5 de octubre de 2011

No podemos callar lo que hemos visto y oído..

Crónica de un Peregrino de la Jornada Mundial de la Juventud Madrid 2011.

Por Ezequiel Pablo Pernica.

Tuve la gracia de volver a Madrid una semana después de la JMJ (Jornada Mundial de la Juventud) luego de haber recorrido Barcelona y Valencia. Llegué el lunes con el alba. La vi desolada, tranquila, como cualquier otra ciudad. Que no se malinterprete, Madrid es una ciudad hermosa, sin duda una de las mas lindas de Europa. Pero algo le faltaba. Caminé desde Puerta de Alcalá hasta Plaza de Cíbeles. Me inundó la nostalgia. Pensar que hace una semana esta avenida tan tranquila estaba llena de jóvenes de todo el mundo. Jóvenes alabando a Dios. Manifestando su alegría. Jóvenes que viajaron miles de kilómetros para estar con el Papa. Jóvenes peregrinos. Jóvenes misioneros. Millones. No se podía ni caminar y hasta las estaciones de Metro estaban colapsadas en los alrededores. Seguí recorriendo Madrid. Le faltaba color. Le faltaba alegría. Le faltaban los jóvenes. Le faltaba el Papa. Le faltaba la JMJ.

## OBJETIVO 1
Según la crónica del peregrino, ¿desde dónde y hasta dónde caminó el autor al volver a Madrid?

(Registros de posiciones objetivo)

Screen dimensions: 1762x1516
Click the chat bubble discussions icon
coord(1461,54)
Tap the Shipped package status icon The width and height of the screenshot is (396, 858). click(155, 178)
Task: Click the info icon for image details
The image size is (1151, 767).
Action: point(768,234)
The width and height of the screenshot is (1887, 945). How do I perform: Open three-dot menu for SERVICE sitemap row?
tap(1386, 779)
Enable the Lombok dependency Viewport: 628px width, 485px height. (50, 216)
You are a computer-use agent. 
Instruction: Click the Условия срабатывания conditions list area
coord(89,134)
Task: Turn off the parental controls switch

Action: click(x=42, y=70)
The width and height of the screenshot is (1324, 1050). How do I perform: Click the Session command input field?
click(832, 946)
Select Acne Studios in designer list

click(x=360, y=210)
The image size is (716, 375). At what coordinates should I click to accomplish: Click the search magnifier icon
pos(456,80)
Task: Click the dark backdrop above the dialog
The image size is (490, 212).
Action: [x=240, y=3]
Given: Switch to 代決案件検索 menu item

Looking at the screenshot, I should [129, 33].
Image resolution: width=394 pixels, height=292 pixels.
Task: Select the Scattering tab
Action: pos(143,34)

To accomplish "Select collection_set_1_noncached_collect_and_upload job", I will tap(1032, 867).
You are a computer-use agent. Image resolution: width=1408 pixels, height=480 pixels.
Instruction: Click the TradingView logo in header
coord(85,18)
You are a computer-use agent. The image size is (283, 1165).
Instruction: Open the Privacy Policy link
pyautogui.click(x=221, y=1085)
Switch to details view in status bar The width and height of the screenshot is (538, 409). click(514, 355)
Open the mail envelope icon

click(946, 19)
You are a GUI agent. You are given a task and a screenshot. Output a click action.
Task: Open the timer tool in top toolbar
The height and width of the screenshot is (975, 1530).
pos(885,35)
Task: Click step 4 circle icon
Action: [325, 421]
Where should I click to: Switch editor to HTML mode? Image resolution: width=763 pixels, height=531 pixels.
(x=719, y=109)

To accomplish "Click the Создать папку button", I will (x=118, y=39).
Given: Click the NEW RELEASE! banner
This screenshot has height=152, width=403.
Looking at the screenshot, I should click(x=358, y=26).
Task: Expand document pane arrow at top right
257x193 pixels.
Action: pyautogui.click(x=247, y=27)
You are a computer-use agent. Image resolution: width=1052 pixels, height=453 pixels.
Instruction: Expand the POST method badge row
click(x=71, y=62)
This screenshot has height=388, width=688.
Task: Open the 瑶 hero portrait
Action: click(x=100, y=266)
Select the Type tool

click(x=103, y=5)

## OBJETIVO 2
Cambia "icon" por "symbol" en el listado, empezando por su primera línea y terminando en la que contiene "coord(89,134)", las dos incluidas. Devuelve solo esas líneas, con todo lo demás igual.

## RESULTADO 1
Desde Puerta de Alcalá hasta Plaza de Cíbeles.

## RESULTADO 2
Screen dimensions: 1762x1516
Click the chat bubble discussions symbol
coord(1461,54)
Tap the Shipped package status symbol The width and height of the screenshot is (396, 858). click(155, 178)
Task: Click the info symbol for image details
The image size is (1151, 767).
Action: point(768,234)
The width and height of the screenshot is (1887, 945). How do I perform: Open three-dot menu for SERVICE sitemap row?
tap(1386, 779)
Enable the Lombok dependency Viewport: 628px width, 485px height. (50, 216)
You are a computer-use agent. 
Instruction: Click the Условия срабатывания conditions list area
coord(89,134)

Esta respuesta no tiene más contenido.